_Exercise inputs_

---+---

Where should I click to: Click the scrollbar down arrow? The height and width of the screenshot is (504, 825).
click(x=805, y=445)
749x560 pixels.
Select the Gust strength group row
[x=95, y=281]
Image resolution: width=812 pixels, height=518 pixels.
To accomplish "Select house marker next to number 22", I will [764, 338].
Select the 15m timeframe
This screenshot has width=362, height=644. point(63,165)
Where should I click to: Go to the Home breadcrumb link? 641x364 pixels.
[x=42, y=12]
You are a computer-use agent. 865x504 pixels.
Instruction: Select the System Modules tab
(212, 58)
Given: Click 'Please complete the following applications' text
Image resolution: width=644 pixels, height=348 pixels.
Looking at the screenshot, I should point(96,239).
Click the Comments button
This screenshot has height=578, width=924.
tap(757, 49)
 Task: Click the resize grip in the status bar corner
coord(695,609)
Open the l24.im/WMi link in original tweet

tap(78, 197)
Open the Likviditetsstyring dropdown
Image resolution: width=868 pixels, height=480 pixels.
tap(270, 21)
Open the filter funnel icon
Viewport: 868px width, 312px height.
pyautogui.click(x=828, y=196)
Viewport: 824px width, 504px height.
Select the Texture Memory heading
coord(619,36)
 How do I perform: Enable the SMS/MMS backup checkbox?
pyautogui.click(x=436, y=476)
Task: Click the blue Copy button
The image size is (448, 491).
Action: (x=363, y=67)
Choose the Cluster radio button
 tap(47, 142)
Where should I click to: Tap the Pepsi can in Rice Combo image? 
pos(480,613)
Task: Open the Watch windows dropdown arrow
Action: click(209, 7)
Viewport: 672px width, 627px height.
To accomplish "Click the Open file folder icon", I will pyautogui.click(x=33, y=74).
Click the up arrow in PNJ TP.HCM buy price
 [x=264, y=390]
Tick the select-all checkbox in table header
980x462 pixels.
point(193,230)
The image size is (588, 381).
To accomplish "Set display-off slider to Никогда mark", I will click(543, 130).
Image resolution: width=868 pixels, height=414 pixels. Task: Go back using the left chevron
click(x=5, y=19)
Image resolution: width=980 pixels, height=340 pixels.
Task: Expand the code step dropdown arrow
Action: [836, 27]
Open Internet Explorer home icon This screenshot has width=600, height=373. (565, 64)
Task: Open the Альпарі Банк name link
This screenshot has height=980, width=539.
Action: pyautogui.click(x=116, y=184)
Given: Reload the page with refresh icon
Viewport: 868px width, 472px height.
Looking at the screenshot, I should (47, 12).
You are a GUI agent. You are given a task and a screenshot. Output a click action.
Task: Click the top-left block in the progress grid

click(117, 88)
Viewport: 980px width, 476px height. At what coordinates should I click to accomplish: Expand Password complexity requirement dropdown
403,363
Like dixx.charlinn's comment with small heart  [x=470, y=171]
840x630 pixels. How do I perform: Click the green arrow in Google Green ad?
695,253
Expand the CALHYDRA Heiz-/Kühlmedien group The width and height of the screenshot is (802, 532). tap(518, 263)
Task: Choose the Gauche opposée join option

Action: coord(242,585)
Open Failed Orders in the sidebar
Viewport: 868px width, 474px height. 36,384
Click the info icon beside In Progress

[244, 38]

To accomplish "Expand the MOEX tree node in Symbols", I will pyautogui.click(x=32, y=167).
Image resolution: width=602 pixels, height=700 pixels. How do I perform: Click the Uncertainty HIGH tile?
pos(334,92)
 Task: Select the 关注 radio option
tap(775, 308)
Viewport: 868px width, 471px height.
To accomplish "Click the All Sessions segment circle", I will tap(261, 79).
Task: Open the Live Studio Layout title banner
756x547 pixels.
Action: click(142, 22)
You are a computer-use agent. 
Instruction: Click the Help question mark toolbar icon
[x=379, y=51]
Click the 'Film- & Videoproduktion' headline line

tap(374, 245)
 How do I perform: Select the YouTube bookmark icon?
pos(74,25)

---+---

Set out the entries once more, word for word.

_The completed task_
Where should I click to: Click the scrollbar down arrow? The height and width of the screenshot is (504, 825).
click(x=805, y=445)
749x560 pixels.
Select the Gust strength group row
[x=95, y=281]
Image resolution: width=812 pixels, height=518 pixels.
To accomplish "Select house marker next to number 22", I will [764, 338].
Select the 15m timeframe
This screenshot has width=362, height=644. point(63,165)
Where should I click to: Go to the Home breadcrumb link? 641x364 pixels.
[x=42, y=12]
You are a computer-use agent. 865x504 pixels.
Instruction: Select the System Modules tab
(212, 58)
Given: Click 'Please complete the following applications' text
Image resolution: width=644 pixels, height=348 pixels.
Looking at the screenshot, I should point(96,239).
Click the Comments button
This screenshot has height=578, width=924.
tap(757, 49)
 Task: Click the resize grip in the status bar corner
coord(695,609)
Open the l24.im/WMi link in original tweet

tap(78, 197)
Open the Likviditetsstyring dropdown
Image resolution: width=868 pixels, height=480 pixels.
tap(270, 21)
Open the filter funnel icon
Viewport: 868px width, 312px height.
pyautogui.click(x=828, y=196)
Viewport: 824px width, 504px height.
Select the Texture Memory heading
coord(619,36)
 How do I perform: Enable the SMS/MMS backup checkbox?
pyautogui.click(x=436, y=476)
Task: Click the blue Copy button
The image size is (448, 491).
Action: (x=363, y=67)
Choose the Cluster radio button
 tap(47, 142)
Where should I click to: Tap the Pepsi can in Rice Combo image? 
pos(480,613)
Task: Open the Watch windows dropdown arrow
Action: click(209, 7)
Viewport: 672px width, 627px height.
To accomplish "Click the Open file folder icon", I will pyautogui.click(x=33, y=74).
Click the up arrow in PNJ TP.HCM buy price
 [x=264, y=390]
Tick the select-all checkbox in table header
980x462 pixels.
point(193,230)
The image size is (588, 381).
To accomplish "Set display-off slider to Никогда mark", I will click(543, 130).
Image resolution: width=868 pixels, height=414 pixels. Task: Go back using the left chevron
click(x=5, y=19)
Image resolution: width=980 pixels, height=340 pixels.
Task: Expand the code step dropdown arrow
Action: [836, 27]
Open Internet Explorer home icon This screenshot has width=600, height=373. (565, 64)
Task: Open the Альпарі Банк name link
This screenshot has height=980, width=539.
Action: pyautogui.click(x=116, y=184)
Given: Reload the page with refresh icon
Viewport: 868px width, 472px height.
Looking at the screenshot, I should (47, 12).
You are a GUI agent. You are given a task and a screenshot. Output a click action.
Task: Click the top-left block in the progress grid

click(117, 88)
Viewport: 980px width, 476px height. At what coordinates should I click to accomplish: Expand Password complexity requirement dropdown
403,363
Like dixx.charlinn's comment with small heart  [x=470, y=171]
840x630 pixels. How do I perform: Click the green arrow in Google Green ad?
695,253
Expand the CALHYDRA Heiz-/Kühlmedien group The width and height of the screenshot is (802, 532). tap(518, 263)
Task: Choose the Gauche opposée join option

Action: coord(242,585)
Open Failed Orders in the sidebar
Viewport: 868px width, 474px height. 36,384
Click the info icon beside In Progress

[244, 38]

To accomplish "Expand the MOEX tree node in Symbols", I will pyautogui.click(x=32, y=167).
Image resolution: width=602 pixels, height=700 pixels. How do I perform: Click the Uncertainty HIGH tile?
pos(334,92)
 Task: Select the 关注 radio option
tap(775, 308)
Viewport: 868px width, 471px height.
To accomplish "Click the All Sessions segment circle", I will tap(261, 79).
Task: Open the Live Studio Layout title banner
756x547 pixels.
Action: click(142, 22)
You are a computer-use agent. 
Instruction: Click the Help question mark toolbar icon
[x=379, y=51]
Click the 'Film- & Videoproduktion' headline line

tap(374, 245)
 How do I perform: Select the YouTube bookmark icon?
pos(74,25)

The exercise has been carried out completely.